● What you have to do: Copy out the lines of the material below, starting at the line that contains "Open the My" and ending with the last line of the material, both included.

(Word and item position data)

· · · · · · ·

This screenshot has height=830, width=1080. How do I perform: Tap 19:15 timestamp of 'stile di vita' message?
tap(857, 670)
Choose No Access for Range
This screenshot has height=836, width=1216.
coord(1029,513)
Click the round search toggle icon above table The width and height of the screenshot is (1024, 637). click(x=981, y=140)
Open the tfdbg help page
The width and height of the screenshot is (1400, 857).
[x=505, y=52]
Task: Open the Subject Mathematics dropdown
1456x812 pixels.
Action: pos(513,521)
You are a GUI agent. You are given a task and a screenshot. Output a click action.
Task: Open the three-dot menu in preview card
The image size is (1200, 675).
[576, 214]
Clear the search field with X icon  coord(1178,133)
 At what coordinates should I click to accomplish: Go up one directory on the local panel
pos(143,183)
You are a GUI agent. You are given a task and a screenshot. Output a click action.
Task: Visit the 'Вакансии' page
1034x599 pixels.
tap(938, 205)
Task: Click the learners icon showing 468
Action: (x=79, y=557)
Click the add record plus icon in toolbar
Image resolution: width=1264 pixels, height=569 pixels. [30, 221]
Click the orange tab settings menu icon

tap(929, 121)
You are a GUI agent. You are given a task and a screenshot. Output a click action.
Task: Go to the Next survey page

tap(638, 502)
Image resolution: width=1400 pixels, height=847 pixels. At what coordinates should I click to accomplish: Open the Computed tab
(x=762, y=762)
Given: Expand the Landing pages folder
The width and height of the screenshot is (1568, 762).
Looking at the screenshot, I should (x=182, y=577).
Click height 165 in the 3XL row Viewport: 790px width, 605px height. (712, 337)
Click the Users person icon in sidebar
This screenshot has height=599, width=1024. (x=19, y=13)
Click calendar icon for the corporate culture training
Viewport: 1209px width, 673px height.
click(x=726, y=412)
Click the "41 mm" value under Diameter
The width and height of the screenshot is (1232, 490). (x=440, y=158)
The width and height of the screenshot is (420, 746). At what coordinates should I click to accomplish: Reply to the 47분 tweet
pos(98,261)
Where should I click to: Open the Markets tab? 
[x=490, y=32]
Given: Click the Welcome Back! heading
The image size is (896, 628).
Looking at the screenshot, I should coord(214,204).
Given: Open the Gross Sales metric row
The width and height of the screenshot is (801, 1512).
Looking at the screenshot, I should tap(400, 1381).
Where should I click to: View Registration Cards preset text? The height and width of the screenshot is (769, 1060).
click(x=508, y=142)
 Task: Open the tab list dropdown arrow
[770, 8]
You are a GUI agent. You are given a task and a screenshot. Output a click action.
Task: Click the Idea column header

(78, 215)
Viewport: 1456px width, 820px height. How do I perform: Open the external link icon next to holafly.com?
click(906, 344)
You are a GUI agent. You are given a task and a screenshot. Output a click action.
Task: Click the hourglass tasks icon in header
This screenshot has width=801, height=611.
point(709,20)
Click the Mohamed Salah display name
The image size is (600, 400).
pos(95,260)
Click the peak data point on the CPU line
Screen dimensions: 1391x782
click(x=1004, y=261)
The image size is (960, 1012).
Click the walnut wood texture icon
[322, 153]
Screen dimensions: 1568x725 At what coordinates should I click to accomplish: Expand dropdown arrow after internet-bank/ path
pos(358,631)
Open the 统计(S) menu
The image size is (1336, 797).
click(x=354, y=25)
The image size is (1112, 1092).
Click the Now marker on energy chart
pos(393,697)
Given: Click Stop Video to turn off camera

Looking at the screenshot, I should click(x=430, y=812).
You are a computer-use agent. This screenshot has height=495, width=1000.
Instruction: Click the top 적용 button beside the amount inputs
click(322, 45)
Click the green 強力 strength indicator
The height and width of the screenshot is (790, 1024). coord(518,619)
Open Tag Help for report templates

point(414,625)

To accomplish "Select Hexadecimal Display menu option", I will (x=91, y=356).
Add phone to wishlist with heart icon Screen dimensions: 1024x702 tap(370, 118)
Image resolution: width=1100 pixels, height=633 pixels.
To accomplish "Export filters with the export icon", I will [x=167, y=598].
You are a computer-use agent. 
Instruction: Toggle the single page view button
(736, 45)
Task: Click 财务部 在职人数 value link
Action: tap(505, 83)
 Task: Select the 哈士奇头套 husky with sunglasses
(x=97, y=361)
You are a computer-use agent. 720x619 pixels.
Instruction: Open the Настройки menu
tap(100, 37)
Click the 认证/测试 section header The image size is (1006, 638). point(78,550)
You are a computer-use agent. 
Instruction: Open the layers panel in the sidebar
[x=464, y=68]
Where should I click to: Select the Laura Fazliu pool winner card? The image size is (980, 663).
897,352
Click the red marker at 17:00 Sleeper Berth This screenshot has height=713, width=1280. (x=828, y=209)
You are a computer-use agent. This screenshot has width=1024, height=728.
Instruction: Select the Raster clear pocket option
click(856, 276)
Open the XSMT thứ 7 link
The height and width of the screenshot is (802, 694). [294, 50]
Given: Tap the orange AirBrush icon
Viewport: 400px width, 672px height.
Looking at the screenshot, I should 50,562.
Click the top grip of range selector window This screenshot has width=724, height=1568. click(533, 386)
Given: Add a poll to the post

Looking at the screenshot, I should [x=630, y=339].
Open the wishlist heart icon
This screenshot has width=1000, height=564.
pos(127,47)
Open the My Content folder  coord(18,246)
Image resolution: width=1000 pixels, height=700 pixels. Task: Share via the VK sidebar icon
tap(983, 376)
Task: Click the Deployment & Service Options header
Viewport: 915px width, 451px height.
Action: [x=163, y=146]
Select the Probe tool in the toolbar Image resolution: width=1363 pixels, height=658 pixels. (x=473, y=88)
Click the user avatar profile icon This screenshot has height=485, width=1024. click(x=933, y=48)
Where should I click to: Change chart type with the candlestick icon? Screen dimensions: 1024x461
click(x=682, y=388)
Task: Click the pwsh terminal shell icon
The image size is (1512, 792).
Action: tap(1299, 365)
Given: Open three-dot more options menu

· · · · · · ·

● Response to this exercise:
Open the My Content folder  coord(18,246)
Image resolution: width=1000 pixels, height=700 pixels. Task: Share via the VK sidebar icon
tap(983, 376)
Task: Click the Deployment & Service Options header
Viewport: 915px width, 451px height.
Action: [x=163, y=146]
Select the Probe tool in the toolbar Image resolution: width=1363 pixels, height=658 pixels. (x=473, y=88)
Click the user avatar profile icon This screenshot has height=485, width=1024. click(x=933, y=48)
Where should I click to: Change chart type with the candlestick icon? Screen dimensions: 1024x461
click(x=682, y=388)
Task: Click the pwsh terminal shell icon
The image size is (1512, 792).
Action: tap(1299, 365)
Given: Open three-dot more options menu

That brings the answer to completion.